→ READING PASSAGE:

»»

Traditionally, a minor or an infant is anyone under the age of 21. This has been changed by statutes in almost every state, and a minor is now anyone under the age of 18. The term infant and minor are used interchangeably in most situations.
Generally seeking, anyone who contracts with an infant or minor is doing so at their own peril. That means that the law gives to infants the ability to void, or exit the contract as they see fit. The most common justification for the rule is to protect minors from assuming obligations which they are not capable of understanding. It is obvious to see that this will lead to harsh results, so some general exceptions have been created. When a minor reaches the age of majority and they are still under contract, they have a limited reasonable amount of time to either accept the contract or void it
A voidable contract is when a contract is valid, but can be voided by the option of either party. When a minor enters into a contract, they have to have capacity. If an adult enters into a contract with a minor that does not have capacity, the minor has the option to void the contract. However, there are some contracts that even minors cannot void:
One of the biggest area of enforceable minor contracts deals with necessaries. When a minor enters into a contract that is for health, comfort, or education, contracts that are providing these items to a minor cannot be voided by a contract because they did not have capacity. When a minor voids a contract, there are certain riles of law that has to done. If the minor still has what he or she has received from the other party, he must return it to the other party upon seeking to avoid the contract. If he does not return the property, he cannot avoid the contract.

««

→ DATASET EXTRACT:
»»

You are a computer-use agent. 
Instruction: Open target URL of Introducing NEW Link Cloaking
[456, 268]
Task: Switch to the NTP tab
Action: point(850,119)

««

→ PROBLEMS TO WORK ON:
(a) From the passage above on minors and contracts, reproduce the text word for word, beginning at the words "Traditionally, a minor" and stopping after the words "in most situations.".
(b) In the passage on minors and contracts, what must a minor do with property received from the other party, if it is still in the minor's possession, when seeking to avoid the contract?

→ ANSWERS FOR THE EXERCISE:
(a)
Traditionally, a minor or an infant is anyone under the age of 21. This has been changed by statutes in almost every state, and a minor is now anyone under the age of 18. The term infant and minor are used interchangeably in most situations.

(b) The minor must return it to the other party; without returning it, the minor cannot avoid the contract.